== DATA TO USE ==
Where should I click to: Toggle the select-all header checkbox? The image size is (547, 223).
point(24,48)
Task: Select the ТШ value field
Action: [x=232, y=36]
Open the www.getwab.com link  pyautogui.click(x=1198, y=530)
---
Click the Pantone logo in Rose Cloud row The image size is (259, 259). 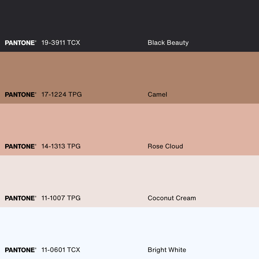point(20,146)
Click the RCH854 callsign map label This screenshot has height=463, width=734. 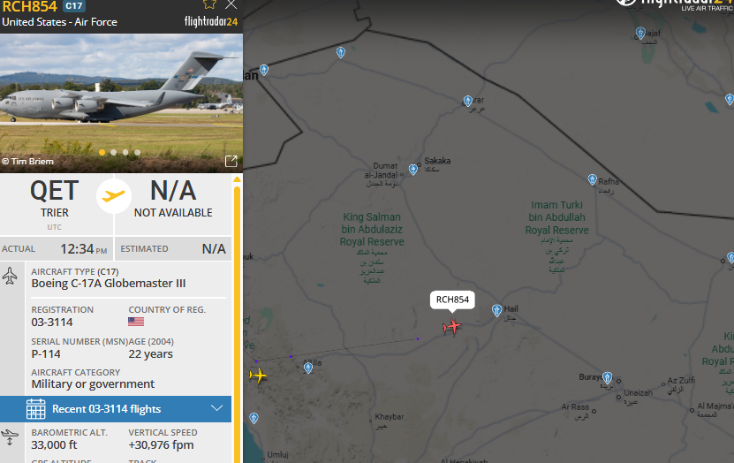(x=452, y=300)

== TASK INSTRUCTIONS ==
Reproduce exactly the section above that begins at the line containing "Where should I" and ends at the line containing "Open the www.getwab.com", leaving out all other lines.

== ANSWER FOR THE TASK ==
Where should I click to: Toggle the select-all header checkbox? The image size is (547, 223).
point(24,48)
Task: Select the ТШ value field
Action: [x=232, y=36]
Open the www.getwab.com link  pyautogui.click(x=1198, y=530)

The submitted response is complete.